Hal tersebut dikatakan Menteri Lingkungan Hidup (LH) melalui Kepala Badan Pengendalian Lingkungan Hidup Hanif Faisol Nurrofiq, saat meninjau lokasi pembongkaran di kawasan Puncak, Cisarua Kabupaten Bogor, Minggu (27/7).
“Kami telah mencabut sejumlah persetujuan lingkungan di kawasan Puncak, Kabupaten Bogor, Jawa Barat, yang dinilai tidak sesuai dengan ketentuan pemanfaatan ruang dan perlindungan lingkungan hidup,” terang Hanif.
Ia mengatakan, pencabutan dilakukan karena pelaku usaha tidak segera menyesuaikan diri dengan perintah pembongkaran yang telah dikeluarkan sebelumnya.
“Dari 33 unit usaha itu, ada 9 yang sempat punya izin lingkungan, tapi kami cabut karena tidak ada tindak lanjut dari Pemerintah Kabupaten Bogor sebagaimana yang kami perintahkan. Maka menteri turun tangan langsung mencabutnya,” jelas lnya.
Hanif menambahkan, selain pencabutan izin lingkungan, kementerian juga memandatkan seluruh unit usaha yang berada di kawasan PTPN tersebut untuk melakukan pembongkaran bangunan secara mandiri.
Adapun tenggat waktu yang diberikan berakhir pada akhir Agustus 2025. Jika tidak dilaksanakan, pemerintah akan melakukan pembongkaran paksa dan menempuh jalur hukum.
“Untuk sanksinya akan dikenakan sesuai Pasal 114 Undang-Undang Nomor 32 Tahun 2009, dengan ancaman pidana satu tahun penjara.

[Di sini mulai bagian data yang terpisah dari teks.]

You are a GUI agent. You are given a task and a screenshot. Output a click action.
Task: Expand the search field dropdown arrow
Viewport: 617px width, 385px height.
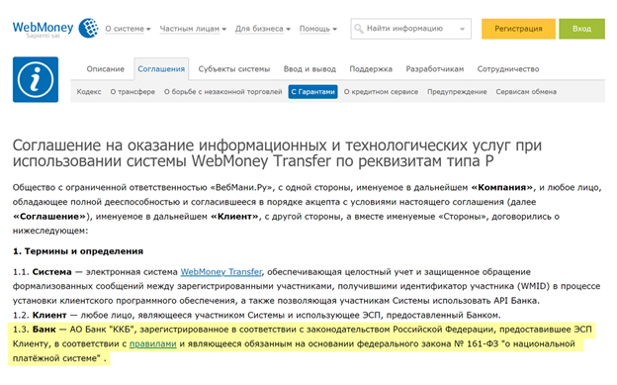463,29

Ini berlaku bagi seluruh unit usaha yang tidak menaati ketentuan,” paparnya.
Menurutnya, sebagian pelaku usaha sudah menaati aturan dengan membongkar bangunannya sendiri. Namun demikian, terhadap unit usaha yang belum memulai proses pembongkaran, pihaknya akan turun langsung dalam kunjungan lapangan pekan depan.